- Exercise materials
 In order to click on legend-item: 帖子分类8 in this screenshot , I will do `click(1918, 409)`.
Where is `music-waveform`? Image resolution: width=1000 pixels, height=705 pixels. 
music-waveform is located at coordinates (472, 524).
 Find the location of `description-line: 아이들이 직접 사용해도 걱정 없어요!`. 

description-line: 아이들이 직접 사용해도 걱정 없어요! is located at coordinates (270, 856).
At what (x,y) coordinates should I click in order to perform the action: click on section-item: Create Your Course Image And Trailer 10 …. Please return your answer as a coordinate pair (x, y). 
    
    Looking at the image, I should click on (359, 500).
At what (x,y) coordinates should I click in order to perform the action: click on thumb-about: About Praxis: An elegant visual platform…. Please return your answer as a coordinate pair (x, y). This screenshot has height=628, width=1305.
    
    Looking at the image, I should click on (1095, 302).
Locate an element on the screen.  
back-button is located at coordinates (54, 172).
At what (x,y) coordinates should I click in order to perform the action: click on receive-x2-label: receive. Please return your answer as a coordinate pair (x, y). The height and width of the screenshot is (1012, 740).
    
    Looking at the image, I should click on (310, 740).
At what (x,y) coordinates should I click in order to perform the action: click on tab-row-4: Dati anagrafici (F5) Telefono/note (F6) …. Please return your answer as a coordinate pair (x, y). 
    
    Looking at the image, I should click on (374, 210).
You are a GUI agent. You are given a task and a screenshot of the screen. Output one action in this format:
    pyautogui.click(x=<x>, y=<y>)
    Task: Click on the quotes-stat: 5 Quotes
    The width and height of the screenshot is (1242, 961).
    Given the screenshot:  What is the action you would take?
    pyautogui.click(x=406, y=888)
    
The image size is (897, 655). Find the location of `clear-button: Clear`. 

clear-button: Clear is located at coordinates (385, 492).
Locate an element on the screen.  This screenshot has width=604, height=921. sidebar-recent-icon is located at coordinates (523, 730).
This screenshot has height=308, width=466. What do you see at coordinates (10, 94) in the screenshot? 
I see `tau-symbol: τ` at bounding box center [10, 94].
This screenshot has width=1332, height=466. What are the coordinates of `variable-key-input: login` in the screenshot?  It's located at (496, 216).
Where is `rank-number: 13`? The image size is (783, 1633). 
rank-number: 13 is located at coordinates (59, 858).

- What needs to be done
Reproduce the material from its start through the line containing "Looking at the image, I should click on (310, 740).", including that line.

- Response to this exercise
 In order to click on legend-item: 帖子分类8 in this screenshot , I will do `click(1918, 409)`.
Where is `music-waveform`? Image resolution: width=1000 pixels, height=705 pixels. 
music-waveform is located at coordinates (472, 524).
 Find the location of `description-line: 아이들이 직접 사용해도 걱정 없어요!`. 

description-line: 아이들이 직접 사용해도 걱정 없어요! is located at coordinates (270, 856).
At what (x,y) coordinates should I click in order to perform the action: click on section-item: Create Your Course Image And Trailer 10 …. Please return your answer as a coordinate pair (x, y). 
    
    Looking at the image, I should click on (359, 500).
At what (x,y) coordinates should I click in order to perform the action: click on thumb-about: About Praxis: An elegant visual platform…. Please return your answer as a coordinate pair (x, y). This screenshot has height=628, width=1305.
    
    Looking at the image, I should click on (1095, 302).
Locate an element on the screen.  
back-button is located at coordinates (54, 172).
At what (x,y) coordinates should I click in order to perform the action: click on receive-x2-label: receive. Please return your answer as a coordinate pair (x, y). The height and width of the screenshot is (1012, 740).
    
    Looking at the image, I should click on (310, 740).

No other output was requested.